Waktu itu aku hanya ditemani oleh lamunanku, aku masih kurang percaya ketika sudah duduk manis di atas mesin yang akan menerbangkanku ke Denpasar selama satu jam untuk transit lalu melanjutkan selama satu setengah jam menuju kota yang akan kutinggali selama 1 semester, yang tidak begitu lama dan tidak pula begitu cepat. Lamunanku berlanjut, ingatanku kembali pada saat beberapa jam lagi keberangkatanku di hari jum’at. Waktu itu aku memang agak terburu-buru, berat rasanya meninggalkan kampus dan sahabat-sahabat yang kusayangi. Dering handphone tak henti berbunyi, itu panggilan dari ibu. Beliau menyuruhku pulang karena hampir seluruh sanak keluarga telah menunggu di rumah. Kusempatkan berfoto bersama sahabat-sahabatku dan pamit kepada mereka hingga akhirnya aku benar-benar meninggalkan kampus orange itu.

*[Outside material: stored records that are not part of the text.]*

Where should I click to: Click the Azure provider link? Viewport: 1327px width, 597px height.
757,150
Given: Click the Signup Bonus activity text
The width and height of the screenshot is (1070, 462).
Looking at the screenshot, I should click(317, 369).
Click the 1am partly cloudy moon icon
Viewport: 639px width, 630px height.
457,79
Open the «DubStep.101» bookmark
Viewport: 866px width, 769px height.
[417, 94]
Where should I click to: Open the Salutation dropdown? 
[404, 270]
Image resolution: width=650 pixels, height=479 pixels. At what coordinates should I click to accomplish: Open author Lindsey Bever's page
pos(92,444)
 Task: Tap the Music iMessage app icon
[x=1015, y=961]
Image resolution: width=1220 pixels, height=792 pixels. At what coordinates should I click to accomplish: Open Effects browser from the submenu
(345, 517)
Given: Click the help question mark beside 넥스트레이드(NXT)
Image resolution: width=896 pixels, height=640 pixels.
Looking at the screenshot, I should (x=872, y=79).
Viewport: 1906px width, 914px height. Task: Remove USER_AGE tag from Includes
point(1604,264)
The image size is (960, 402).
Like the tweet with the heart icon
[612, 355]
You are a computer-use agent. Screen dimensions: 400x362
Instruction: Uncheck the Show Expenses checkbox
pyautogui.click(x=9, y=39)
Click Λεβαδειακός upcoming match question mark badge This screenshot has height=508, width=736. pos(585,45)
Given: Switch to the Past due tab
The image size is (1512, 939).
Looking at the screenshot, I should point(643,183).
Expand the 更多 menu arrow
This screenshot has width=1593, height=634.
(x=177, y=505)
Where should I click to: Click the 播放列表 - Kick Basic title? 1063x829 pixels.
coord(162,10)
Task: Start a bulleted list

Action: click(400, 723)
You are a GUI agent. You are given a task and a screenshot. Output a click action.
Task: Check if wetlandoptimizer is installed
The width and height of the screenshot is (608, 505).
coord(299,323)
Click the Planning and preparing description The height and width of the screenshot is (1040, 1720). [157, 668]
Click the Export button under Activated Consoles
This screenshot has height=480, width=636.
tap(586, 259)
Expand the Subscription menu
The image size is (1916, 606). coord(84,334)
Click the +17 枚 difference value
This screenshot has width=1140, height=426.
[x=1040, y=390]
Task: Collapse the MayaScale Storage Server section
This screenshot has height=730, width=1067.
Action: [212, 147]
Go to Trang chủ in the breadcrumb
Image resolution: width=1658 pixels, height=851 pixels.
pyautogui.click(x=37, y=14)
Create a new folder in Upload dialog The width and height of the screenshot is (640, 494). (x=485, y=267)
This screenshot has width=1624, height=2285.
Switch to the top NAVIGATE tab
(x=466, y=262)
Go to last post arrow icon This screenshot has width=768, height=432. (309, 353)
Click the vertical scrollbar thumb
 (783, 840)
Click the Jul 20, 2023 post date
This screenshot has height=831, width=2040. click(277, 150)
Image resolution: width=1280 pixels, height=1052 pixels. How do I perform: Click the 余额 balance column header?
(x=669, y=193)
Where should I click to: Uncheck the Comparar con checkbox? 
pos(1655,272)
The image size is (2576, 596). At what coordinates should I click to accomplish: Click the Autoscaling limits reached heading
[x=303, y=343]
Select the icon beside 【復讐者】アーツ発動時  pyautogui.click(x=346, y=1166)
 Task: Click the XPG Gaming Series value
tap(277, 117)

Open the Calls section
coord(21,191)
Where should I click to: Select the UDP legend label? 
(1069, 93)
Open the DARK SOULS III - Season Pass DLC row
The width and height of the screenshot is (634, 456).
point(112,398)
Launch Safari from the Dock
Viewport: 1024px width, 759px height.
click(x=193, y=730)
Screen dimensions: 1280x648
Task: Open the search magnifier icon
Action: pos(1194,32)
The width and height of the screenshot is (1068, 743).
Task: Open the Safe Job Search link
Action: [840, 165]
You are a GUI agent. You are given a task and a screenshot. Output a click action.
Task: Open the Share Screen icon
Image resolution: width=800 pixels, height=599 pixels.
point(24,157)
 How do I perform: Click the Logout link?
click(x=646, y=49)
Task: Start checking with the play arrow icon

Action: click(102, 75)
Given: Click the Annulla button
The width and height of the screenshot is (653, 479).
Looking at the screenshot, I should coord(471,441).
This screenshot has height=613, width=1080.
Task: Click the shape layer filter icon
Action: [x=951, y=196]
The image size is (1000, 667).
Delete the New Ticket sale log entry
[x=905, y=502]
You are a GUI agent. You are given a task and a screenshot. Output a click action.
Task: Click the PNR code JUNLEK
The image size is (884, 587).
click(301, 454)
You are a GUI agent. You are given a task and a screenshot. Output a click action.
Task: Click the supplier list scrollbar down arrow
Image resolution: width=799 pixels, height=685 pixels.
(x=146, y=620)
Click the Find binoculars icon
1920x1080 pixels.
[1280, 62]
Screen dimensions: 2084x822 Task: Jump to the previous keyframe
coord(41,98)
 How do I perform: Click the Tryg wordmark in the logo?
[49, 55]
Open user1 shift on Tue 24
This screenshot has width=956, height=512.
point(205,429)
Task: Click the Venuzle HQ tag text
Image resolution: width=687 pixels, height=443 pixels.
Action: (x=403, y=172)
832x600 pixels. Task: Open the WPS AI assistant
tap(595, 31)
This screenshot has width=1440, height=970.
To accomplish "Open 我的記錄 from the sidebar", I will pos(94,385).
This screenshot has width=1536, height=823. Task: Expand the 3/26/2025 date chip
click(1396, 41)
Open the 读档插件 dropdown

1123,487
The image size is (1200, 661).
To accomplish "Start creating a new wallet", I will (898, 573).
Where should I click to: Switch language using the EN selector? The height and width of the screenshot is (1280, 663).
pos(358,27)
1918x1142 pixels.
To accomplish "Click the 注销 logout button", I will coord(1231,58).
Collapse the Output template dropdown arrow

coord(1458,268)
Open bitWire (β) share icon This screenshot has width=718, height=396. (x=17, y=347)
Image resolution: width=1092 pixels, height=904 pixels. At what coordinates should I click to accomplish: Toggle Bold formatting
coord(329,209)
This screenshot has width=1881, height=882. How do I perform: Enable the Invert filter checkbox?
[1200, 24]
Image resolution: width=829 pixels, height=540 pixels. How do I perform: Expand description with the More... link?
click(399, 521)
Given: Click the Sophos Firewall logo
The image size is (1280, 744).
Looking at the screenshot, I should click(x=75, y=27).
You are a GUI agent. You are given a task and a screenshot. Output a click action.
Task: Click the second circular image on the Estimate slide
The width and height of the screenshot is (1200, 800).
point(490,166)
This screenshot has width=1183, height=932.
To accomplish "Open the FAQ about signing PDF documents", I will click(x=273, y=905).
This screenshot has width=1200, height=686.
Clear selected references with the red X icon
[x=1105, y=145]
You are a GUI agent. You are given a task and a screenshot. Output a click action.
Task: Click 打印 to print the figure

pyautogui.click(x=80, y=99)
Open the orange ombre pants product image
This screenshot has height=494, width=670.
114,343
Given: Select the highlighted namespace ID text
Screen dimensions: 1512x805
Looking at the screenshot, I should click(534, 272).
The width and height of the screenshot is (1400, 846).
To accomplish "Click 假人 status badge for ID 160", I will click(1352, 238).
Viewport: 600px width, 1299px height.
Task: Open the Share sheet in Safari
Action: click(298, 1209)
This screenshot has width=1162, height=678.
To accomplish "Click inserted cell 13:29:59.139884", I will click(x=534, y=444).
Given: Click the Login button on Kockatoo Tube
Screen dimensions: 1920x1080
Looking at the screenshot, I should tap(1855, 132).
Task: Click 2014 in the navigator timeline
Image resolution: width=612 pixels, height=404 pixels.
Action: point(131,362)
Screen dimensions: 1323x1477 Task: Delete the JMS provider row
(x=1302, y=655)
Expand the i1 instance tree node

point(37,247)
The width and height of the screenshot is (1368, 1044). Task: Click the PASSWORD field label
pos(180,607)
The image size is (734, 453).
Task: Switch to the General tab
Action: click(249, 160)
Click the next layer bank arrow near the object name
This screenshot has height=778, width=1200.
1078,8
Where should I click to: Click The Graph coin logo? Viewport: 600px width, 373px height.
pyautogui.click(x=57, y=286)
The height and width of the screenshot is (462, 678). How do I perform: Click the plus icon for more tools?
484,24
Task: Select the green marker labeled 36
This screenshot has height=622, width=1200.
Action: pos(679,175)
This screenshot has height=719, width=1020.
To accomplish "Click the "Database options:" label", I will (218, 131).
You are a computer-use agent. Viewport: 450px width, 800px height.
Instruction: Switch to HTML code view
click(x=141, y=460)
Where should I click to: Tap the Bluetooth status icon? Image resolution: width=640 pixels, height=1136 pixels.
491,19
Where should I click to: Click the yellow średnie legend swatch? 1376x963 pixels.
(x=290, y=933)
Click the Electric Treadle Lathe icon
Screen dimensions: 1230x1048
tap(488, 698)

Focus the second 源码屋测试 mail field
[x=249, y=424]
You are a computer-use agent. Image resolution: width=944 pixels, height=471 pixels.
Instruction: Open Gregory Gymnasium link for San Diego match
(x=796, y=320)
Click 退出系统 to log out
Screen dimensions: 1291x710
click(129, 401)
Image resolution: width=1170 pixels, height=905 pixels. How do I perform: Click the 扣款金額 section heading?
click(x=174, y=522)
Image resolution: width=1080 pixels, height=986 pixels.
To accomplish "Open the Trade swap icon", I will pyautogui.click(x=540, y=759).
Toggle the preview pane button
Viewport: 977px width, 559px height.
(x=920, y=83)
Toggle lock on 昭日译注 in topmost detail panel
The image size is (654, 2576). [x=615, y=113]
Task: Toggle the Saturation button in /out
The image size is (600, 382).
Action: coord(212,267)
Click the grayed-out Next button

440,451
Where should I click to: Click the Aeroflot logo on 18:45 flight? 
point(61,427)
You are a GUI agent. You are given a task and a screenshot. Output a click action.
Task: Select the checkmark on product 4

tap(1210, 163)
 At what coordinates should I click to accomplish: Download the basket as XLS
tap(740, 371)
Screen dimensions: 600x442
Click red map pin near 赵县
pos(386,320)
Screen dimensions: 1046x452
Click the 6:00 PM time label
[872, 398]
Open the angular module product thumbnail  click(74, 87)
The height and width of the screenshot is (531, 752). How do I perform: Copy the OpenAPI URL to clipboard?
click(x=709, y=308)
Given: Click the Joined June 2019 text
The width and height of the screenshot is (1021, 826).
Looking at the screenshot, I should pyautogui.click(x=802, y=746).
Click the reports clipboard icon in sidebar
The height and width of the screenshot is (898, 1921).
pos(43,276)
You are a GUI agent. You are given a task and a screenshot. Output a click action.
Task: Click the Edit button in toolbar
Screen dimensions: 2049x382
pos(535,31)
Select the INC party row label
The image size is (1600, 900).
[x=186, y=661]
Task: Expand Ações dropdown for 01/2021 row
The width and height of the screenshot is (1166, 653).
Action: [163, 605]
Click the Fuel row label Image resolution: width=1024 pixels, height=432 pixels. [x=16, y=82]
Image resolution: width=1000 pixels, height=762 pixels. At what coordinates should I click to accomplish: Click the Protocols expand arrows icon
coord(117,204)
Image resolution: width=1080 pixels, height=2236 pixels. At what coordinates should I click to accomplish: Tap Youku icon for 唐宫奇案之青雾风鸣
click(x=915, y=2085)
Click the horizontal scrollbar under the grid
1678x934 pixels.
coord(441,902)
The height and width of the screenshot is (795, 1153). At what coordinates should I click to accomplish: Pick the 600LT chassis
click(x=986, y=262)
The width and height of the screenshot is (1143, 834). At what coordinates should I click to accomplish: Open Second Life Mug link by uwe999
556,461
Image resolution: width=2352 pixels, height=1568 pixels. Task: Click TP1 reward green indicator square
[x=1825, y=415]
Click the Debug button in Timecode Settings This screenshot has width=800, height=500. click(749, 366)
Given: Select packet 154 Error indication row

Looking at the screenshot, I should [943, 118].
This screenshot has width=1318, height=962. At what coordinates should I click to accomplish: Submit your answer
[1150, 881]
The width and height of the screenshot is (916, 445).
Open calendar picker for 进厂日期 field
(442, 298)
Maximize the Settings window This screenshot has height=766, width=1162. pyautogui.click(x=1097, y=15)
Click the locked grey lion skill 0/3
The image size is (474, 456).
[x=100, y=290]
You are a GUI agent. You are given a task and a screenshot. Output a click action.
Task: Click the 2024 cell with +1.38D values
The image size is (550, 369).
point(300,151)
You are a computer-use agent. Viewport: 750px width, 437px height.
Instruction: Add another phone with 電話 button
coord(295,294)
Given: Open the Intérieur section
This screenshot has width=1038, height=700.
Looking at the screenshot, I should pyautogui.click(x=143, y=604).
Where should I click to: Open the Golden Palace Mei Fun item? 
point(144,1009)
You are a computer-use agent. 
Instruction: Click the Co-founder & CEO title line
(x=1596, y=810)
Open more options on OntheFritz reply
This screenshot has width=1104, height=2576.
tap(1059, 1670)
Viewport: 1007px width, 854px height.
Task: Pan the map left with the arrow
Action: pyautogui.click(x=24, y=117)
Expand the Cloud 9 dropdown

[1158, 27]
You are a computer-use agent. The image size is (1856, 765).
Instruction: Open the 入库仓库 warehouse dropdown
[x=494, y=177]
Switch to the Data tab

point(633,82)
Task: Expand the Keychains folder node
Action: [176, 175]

Kugonceng salah satu temanku yang juga ingin berangakat untuk mewujudkan mimpi dan kesempatan emas yang kita dapatkan ini. Diperjalanan, aku betul-betul lupa. Entahlah lupa yang seperti apa, yang ku inginkan saat itu yah, hanya sampai kerumah dengan segera. Laju motorku mungkin sekitar 80 km/jam namun aku tak tahu betul, karena km motorku rusak. Itu hanya perkiraanku saja. Aku sempat ditegur oleh temanku, “ In, jangan kencang-kencang!” kata Ismi waktu itu. Tak kuhiraukan, aku tak sabar sampai rumah. Kami juga waktu itu agak ribet, karena kami membawa sebuah print yang juga akan dibawa bersama ke kota tujuan. Kehendak Allah memang sapa yang tahu, Ia berhak menentukan nasib hambanya kapan pun Ia mau. Dan aku adalah salah satu hamba yang kena teguran saat itu, yah kuanggap itu adalah suatu teguran dan juga tanda sayang-Nya padaku. Really!
Citttttt…….kurem motorku tiba-tiba, karena ingin kuhindari polisi tidur. Astagfirullah, aku betul-betul lupa pada-Nya. Kepalaku terhantam ke aspal, yang pertama mendarat adalah bagian dagu dan mulut, aku bangkit lalu kurasakan ada yang jatuh dari mulutku, ternyata  2 buah gigi seriku patah seketika itu juga. Bibir bawahku juga sobek, darah segar merembes dengan lembut. Aku lupa dengan temanku, tapi Alhamdulillah ia tidak begitu parah luka yang ia dapatkan ada di telapak tangannya. Aku juga tidak tahu lagi keadaan print yang kubawa, motorku lecet. Yang kupirkan saat itu , bagaimana aku berangkat dengan kondisi seperti ini. Perasaanku campur aduk, seperti buah simalakama yang di belender tidak karuan rasanya.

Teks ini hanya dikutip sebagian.